> [Problem requirements]: Repeat the records word for word, beginning with the line that contains "Given: Click the Lyvia logo" and ending at the end of the records, with both ends included. Leave the pictures out of your answer.

Collected data:
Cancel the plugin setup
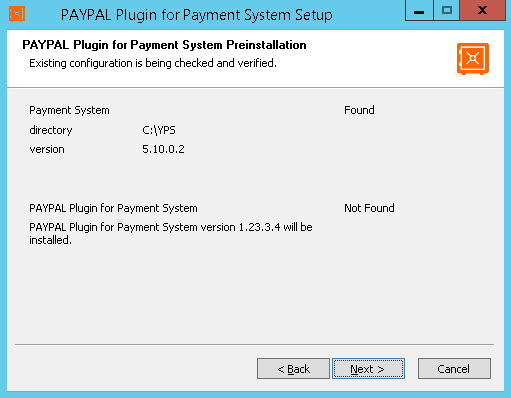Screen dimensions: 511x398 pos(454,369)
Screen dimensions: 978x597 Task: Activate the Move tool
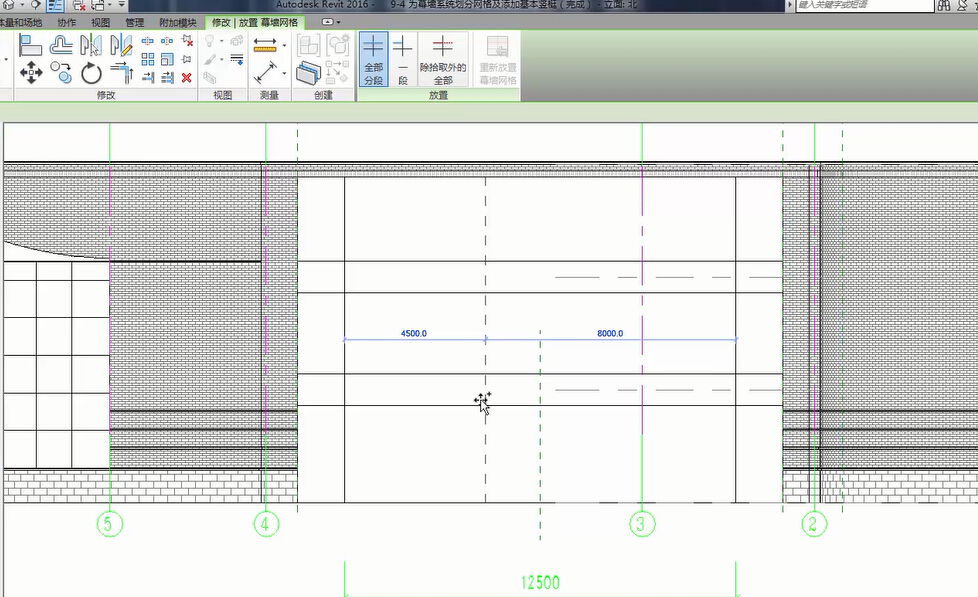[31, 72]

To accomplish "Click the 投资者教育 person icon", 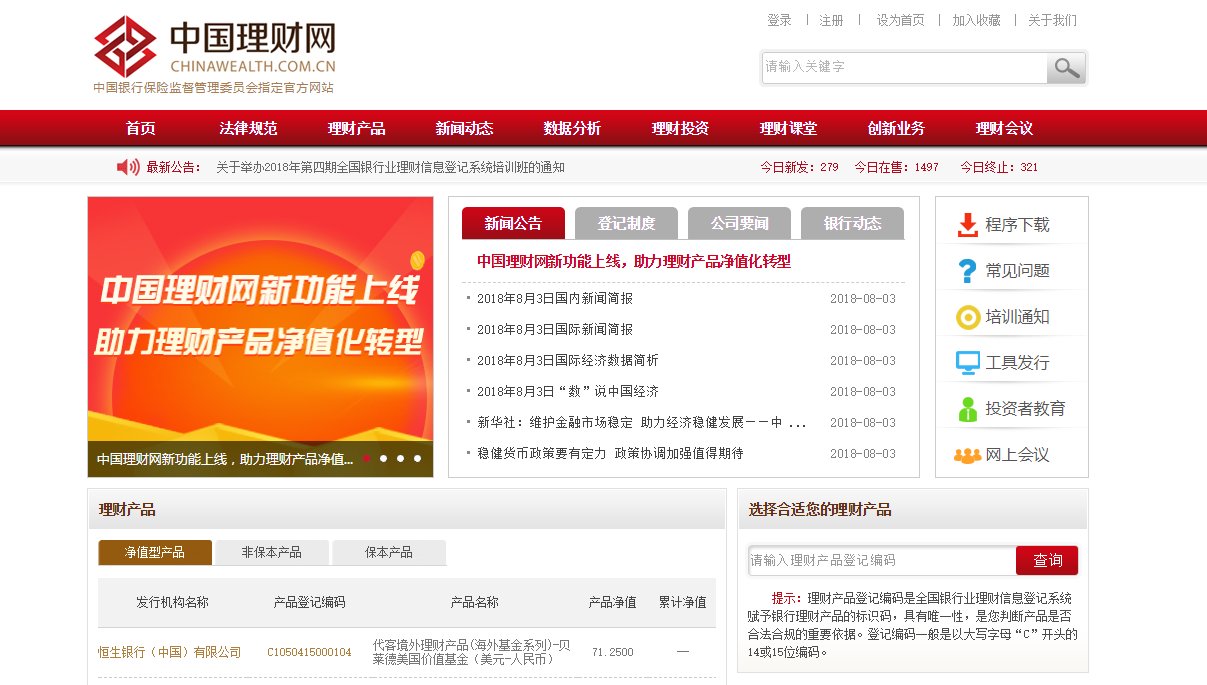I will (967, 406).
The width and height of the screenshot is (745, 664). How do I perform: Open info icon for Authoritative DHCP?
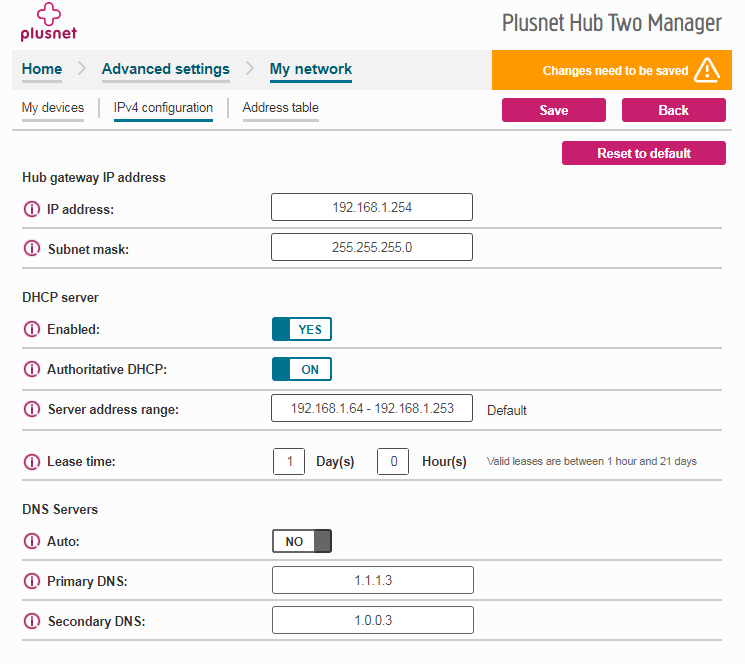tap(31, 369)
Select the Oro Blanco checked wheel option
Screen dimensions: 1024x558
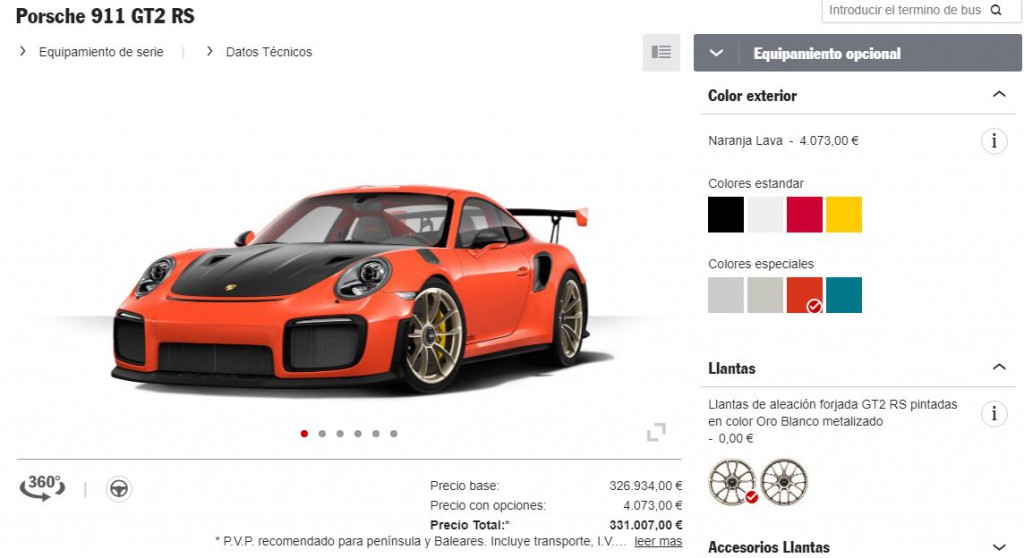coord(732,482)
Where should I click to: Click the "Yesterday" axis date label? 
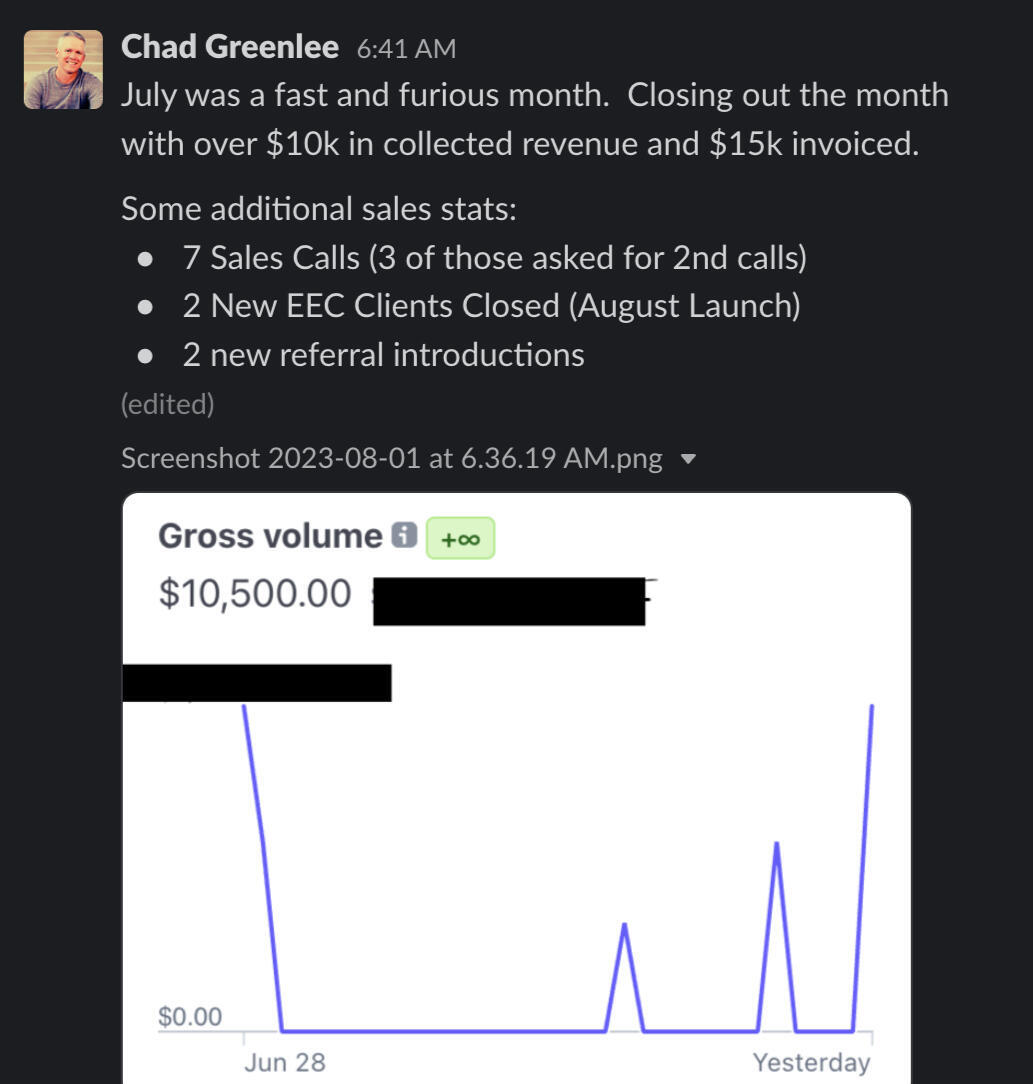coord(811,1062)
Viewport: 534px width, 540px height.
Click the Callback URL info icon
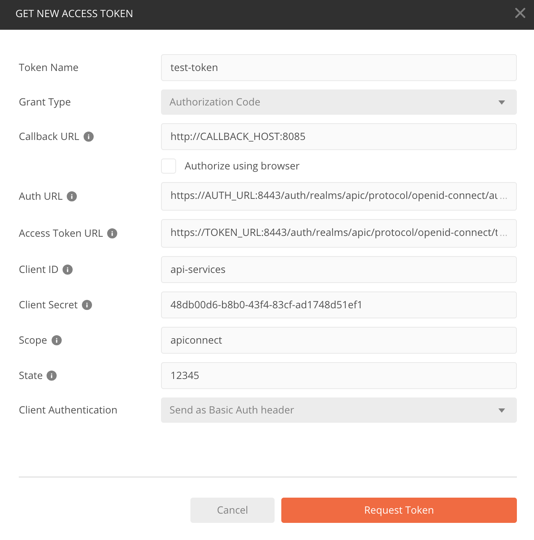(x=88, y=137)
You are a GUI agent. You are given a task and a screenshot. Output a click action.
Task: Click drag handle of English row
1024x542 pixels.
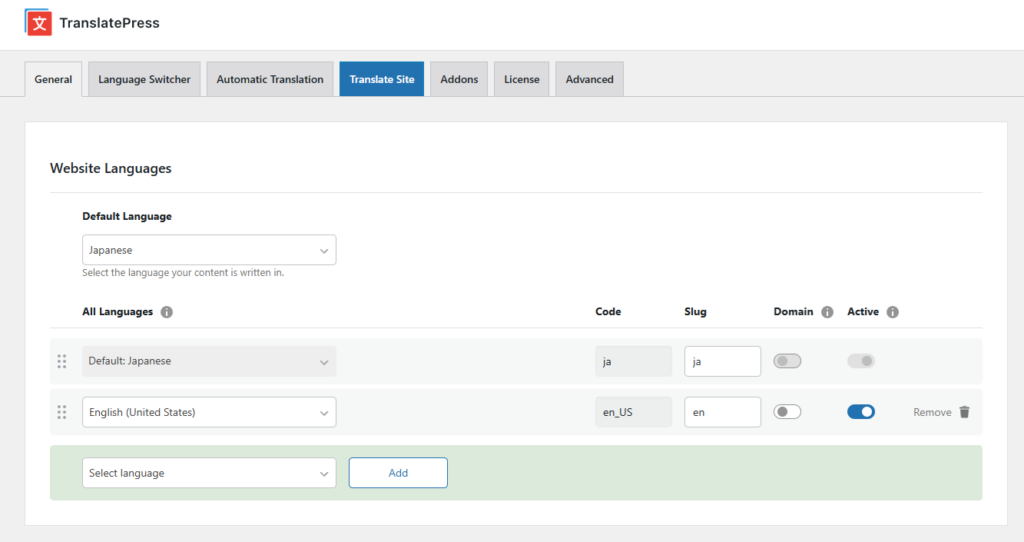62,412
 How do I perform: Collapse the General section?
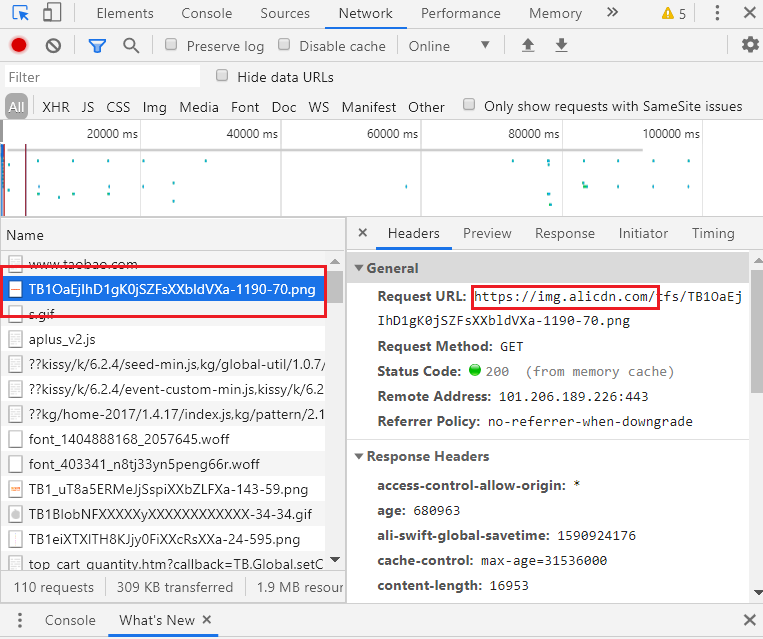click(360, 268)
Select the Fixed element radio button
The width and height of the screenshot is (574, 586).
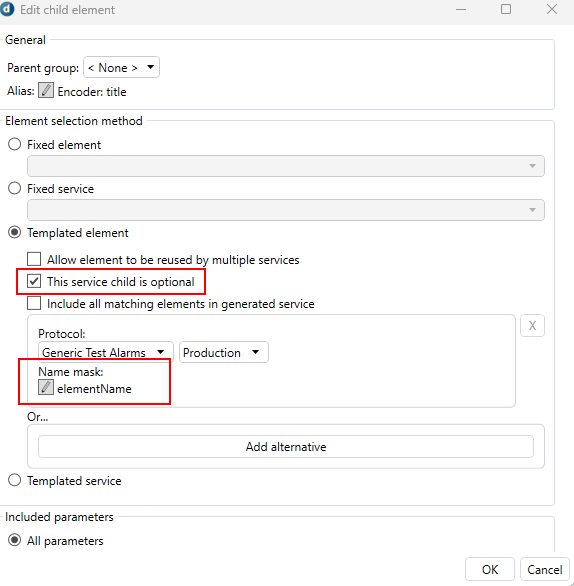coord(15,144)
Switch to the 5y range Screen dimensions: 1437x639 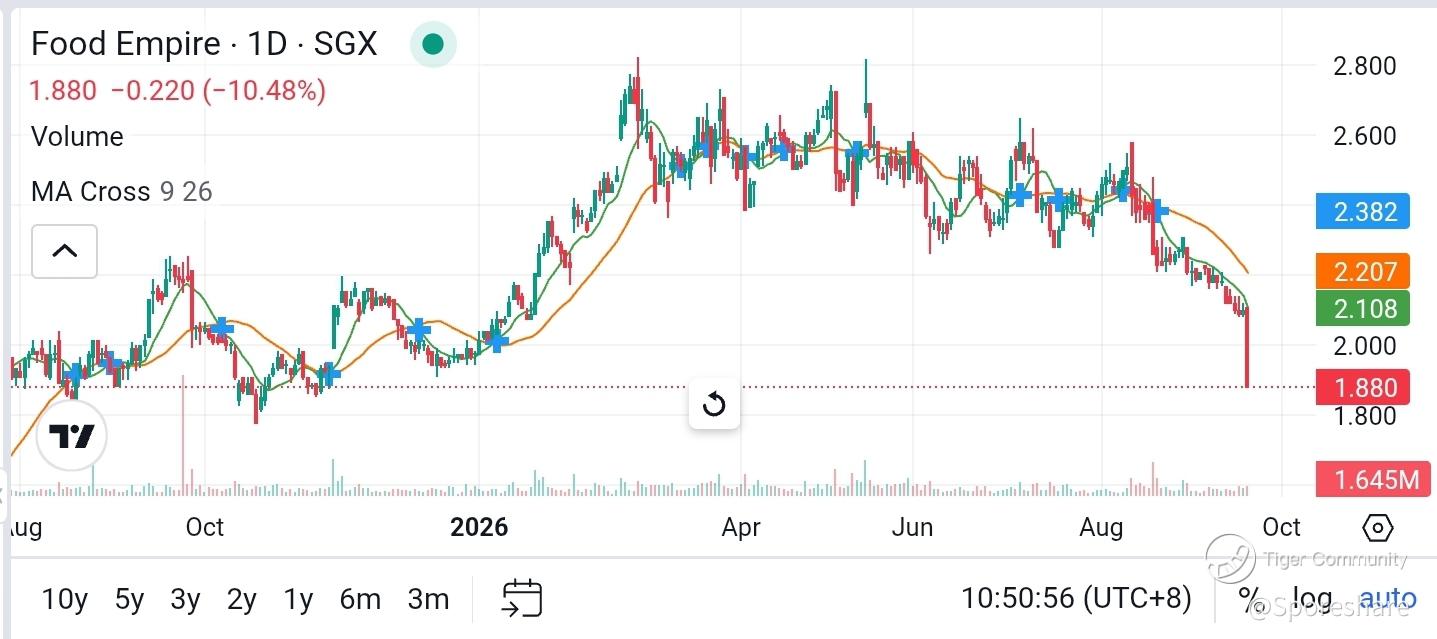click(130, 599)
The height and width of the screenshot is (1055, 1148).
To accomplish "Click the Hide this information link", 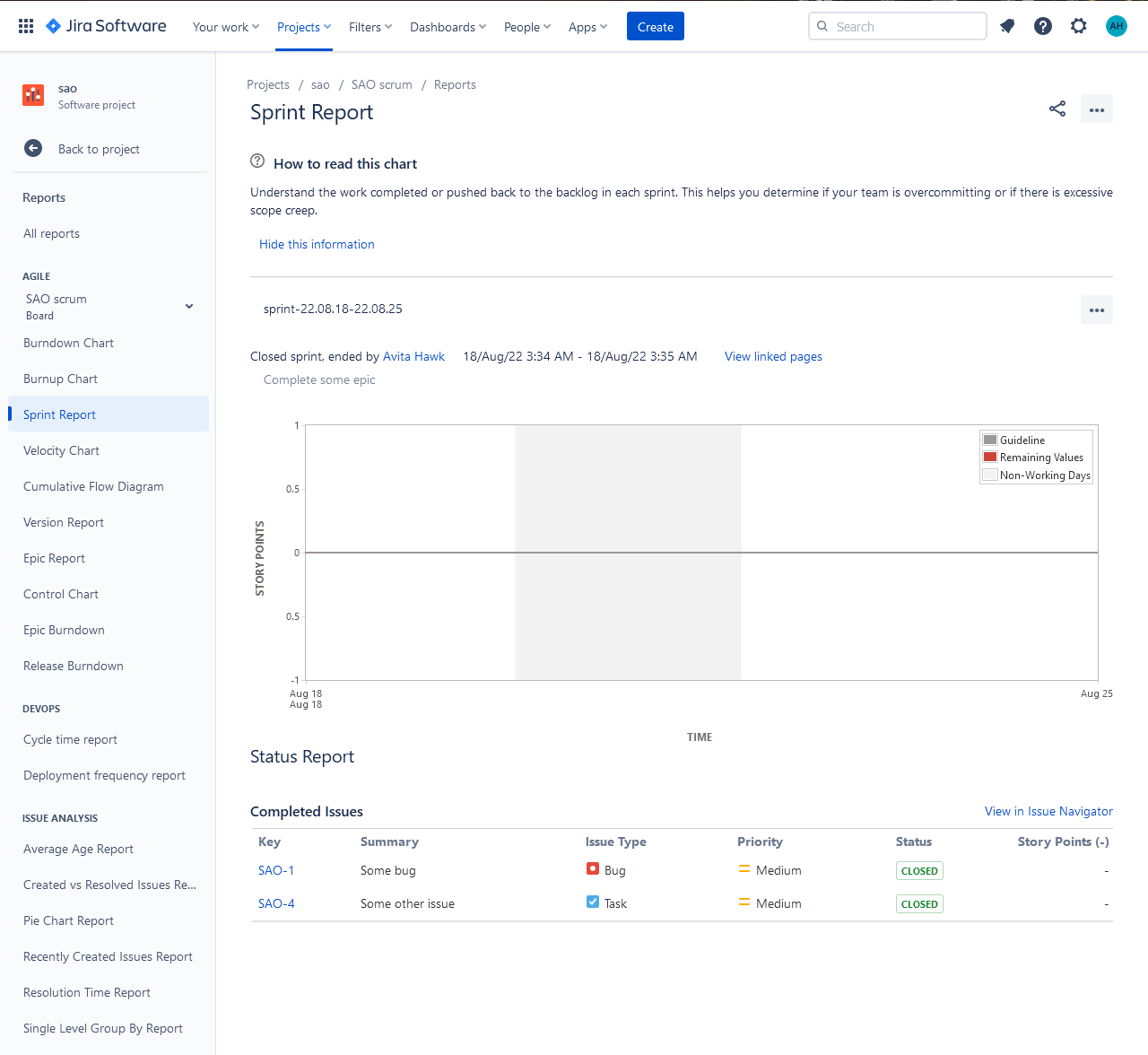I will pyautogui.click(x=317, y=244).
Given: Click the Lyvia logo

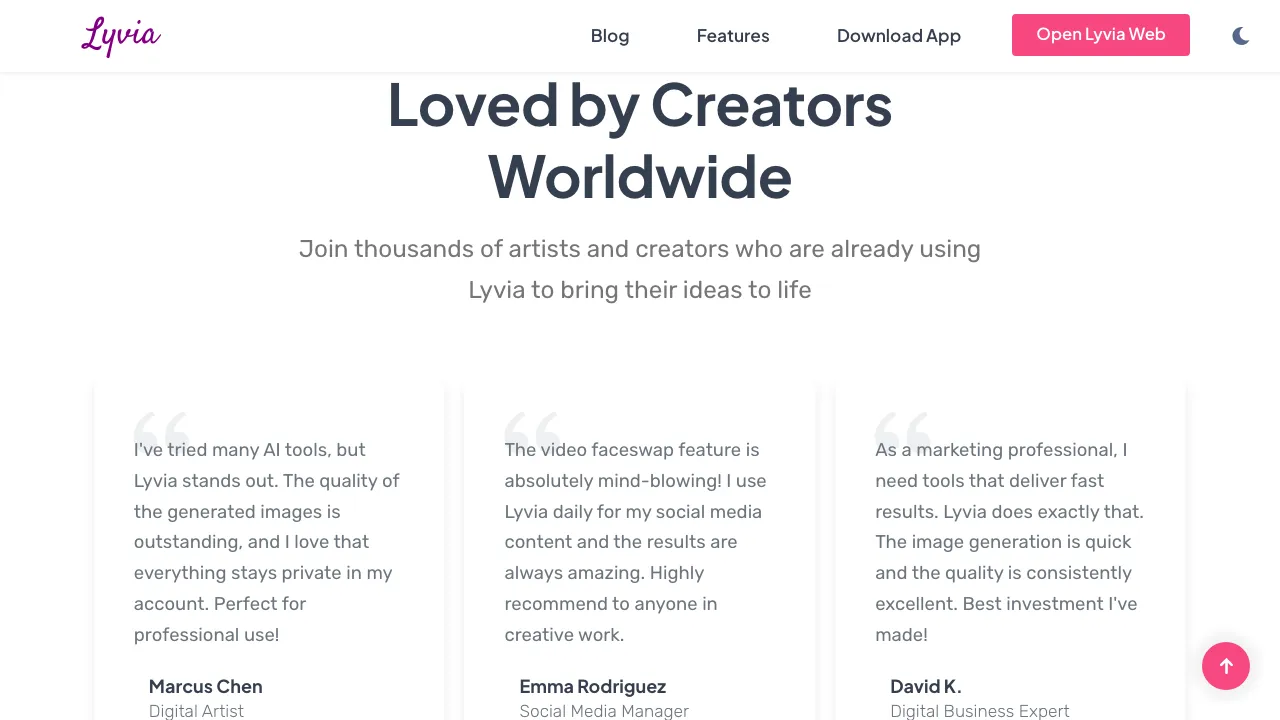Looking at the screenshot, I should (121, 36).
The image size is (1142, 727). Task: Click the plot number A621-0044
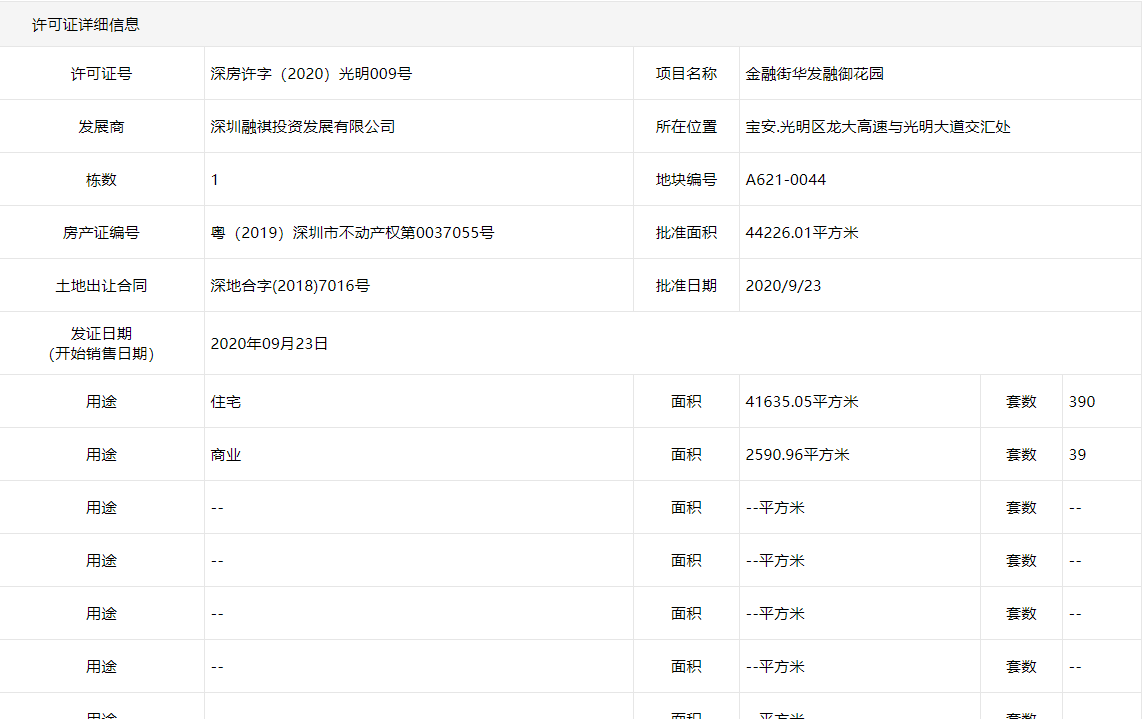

> [Task output]:
Given: Click the Lyvia logo

Looking at the screenshot, I should (121, 36).
The image size is (1142, 727). Task: Click the plot number A621-0044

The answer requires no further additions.